Beginnings: My Journey through the Bristol Suffrage Movement.
- Mapping Women's Suffrage

- Nov 10
- 4 min read
by Becca Aspden
My journey home from my studies at Warwick University to the Isle of Wight to research votes for women campaigners there, first took me for a short stay in Bristol. So, I decided while I was there to read about some of the women I came across, learn about them, and put them on the Mapping Women's Suffrage map.
While the centre of the women’s suffrage movement may have been in London, other towns and cities across the country had vibrant suffrage groups and movements too. Bristol was home to many incredible women activists so for this mini blog, I focus on a few of those that fostered the growing suffrage scene in Bristol in its early days. In next week’s final blog, I look at some later more radical Bristol ‘suffragettes’.

__Your instructions__.
Decide whether each statement agrees with the blog post on the Bristol suffrage movement, answering yes or no and quoting the deciding words: (a) The writer studied at Warwick University. (b) The writer says the center of the women's suffrage movement was in Bristol. (c) The writer's next blog will be the final one and will cover later, more radical Bristol suffragettes. The data that comes after the blog post on the Bristol suffrage movement has no connection to it.

__Data section__.

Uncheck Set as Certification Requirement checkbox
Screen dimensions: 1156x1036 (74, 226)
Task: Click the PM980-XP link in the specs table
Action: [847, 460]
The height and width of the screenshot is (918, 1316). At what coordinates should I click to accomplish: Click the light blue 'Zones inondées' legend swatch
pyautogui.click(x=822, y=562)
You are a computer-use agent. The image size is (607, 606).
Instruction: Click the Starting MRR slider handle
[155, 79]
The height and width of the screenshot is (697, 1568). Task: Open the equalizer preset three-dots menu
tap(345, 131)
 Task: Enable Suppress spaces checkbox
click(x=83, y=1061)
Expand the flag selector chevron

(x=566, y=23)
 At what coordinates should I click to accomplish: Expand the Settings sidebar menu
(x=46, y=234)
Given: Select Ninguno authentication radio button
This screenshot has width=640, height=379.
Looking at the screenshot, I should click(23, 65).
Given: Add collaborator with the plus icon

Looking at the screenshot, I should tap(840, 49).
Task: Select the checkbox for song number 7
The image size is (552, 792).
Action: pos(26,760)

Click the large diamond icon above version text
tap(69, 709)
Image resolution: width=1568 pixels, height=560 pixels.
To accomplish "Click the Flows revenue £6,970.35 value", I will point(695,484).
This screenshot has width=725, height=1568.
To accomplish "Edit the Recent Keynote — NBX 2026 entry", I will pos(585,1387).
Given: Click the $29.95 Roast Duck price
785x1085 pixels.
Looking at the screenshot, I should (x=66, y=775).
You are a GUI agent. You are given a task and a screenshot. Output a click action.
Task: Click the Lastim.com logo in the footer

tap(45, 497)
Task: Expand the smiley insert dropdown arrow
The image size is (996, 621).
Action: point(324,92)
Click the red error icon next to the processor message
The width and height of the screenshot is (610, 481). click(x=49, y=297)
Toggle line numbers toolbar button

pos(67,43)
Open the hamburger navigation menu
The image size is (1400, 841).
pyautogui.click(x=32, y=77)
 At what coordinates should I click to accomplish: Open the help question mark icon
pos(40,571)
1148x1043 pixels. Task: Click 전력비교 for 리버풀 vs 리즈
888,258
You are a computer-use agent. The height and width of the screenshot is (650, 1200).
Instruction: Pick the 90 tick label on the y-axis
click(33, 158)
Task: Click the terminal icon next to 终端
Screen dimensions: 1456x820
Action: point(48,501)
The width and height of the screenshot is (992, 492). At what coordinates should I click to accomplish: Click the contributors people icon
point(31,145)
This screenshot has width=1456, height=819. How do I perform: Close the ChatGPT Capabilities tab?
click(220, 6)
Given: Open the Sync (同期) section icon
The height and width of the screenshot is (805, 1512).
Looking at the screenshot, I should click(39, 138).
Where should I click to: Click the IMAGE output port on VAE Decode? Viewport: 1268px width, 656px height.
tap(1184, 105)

__Complete response__.
(a) Yes: "My journey home from my studies at Warwick University"
(b) No: "While the centre of the women’s suffrage movement may have been in London"
(c) Yes: "In next week’s final blog, I look at some later more radical Bristol ‘suffragettes’."